Using Dedicated Inference Instances
Overview Page
After the instance is deployed and reaches the Running state, click the instance name to open the overview page, which displays the following information:
| Field | Description |
|---|---|
| Inference API URL | The inference service URL provided by the instance, usable directly for API calls |
| Running Status | Current instance status (Running, Stopped, Error, etc.) |
| Inference Framework | The inference framework selected during creation (e.g., vLLM, SGLang, TGI) |
| Resource Config | Allocated GPU/CPU/memory resource specifications |
| Replica Count | Number of currently running inference service replicas |
Playground Testing
The platform provides an interactive Playground (sandbox) for testing model inference without writing code:
- On the instance details page, switch to the Playground tab.
- Enter a prompt in the input box.
- Adjust inference parameters (e.g., Temperature, Top-P, Max Tokens).

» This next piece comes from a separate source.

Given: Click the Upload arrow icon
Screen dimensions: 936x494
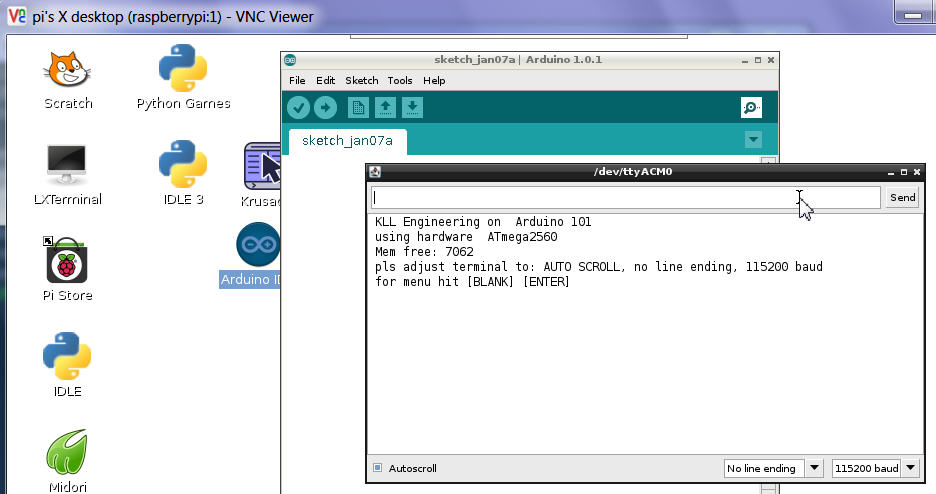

- Click the Send button to view the model inference results.
Tip
API Documentation
On the instance details page, switch to the API tab to view complete API documentation and multi-language code examples.
Python Example
from openai import OpenAI
client = OpenAI(
api_key="YOUR_API_KEY",
base_url="https://<your-endpoint-url>/v1"
)
response = client.chat.completions.create(
model="your-model-name",
messages=[
{"role": "system", "content": "You are a helpful assistant."},
{"role": "user", "content": "Hello, please introduce yourself."}
],
temperature=0.7,
max_tokens=512
)
print(response.choices[0].message.content)
JavaScript Example
import OpenAI from "openai";
const client = new OpenAI({
apiKey: "YOUR_API_KEY",
baseURL: "https://<your-endpoint-url>/v1",
});
const response = await client.chat.completions.create({
model: "your-model-name",
messages: [
{ role: "system", content: "You are a helpful assistant." },
{ role: "user", content: "Hello, please introduce yourself." },
],
temperature: 0.7,
max_tokens: 512,
});
console.log(response.choices[0].message.content);
cURL Example
curl -X POST "https://<your-endpoint-url>/v1/chat/completions" \
-H "Authorization: Bearer YOUR_API_KEY" \
-H "Content-Type: application/json" \
-d '{
"model": "your-model-name",
"messages": [
{"role": "system", "content": "You are a helpful assistant."},
{"role": "user", "content": "Hello, please introduce yourself."}
],
"temperature": 0.7,
"max_tokens": 512
}'
Note
<your-endpoint-url> with the inference API URL shown on the overview page, and YOUR_API_KEY with the API key generated by the platform.Real-Time Monitoring
On the instance details page, switch to the Analysis tab to view real-time performance metrics:
| Metric | Description |
|---|---|
| CPU Utilization | CPU usage percentage for each replica |
| GPU Utilization | GPU compute core usage |
| Memory Usage | System memory consumption |
| VRAM Usage | GPU memory allocation and usage |
| Inference Latency | Average response time from request to result |
| Throughput | Number of inference requests processed per second |
Monitoring data helps assess service health and informs resource scaling decisions.
View Runtime Logs
Under the Analysis tab, you can also view runtime logs for each replica, including model loading information, request processing records, and error messages, which help troubleshoot inference service issues.
View Billing Details
On the instance details page, switch to the Billing tab to view resource usage and cost breakdown:
| Field | Description |
|---|---|
| Billing Start Time | When the instance started consuming compute resources |
| Billing End Time | When the instance was stopped or resources were released |
| Resource Spec | The compute configuration in use |
| Accumulated Cost | Total cost to date |
Stop and Delete Instances
Warning
- Stop: Pauses the inference service, preserves instance configuration, pauses billing, and allows restart at any time.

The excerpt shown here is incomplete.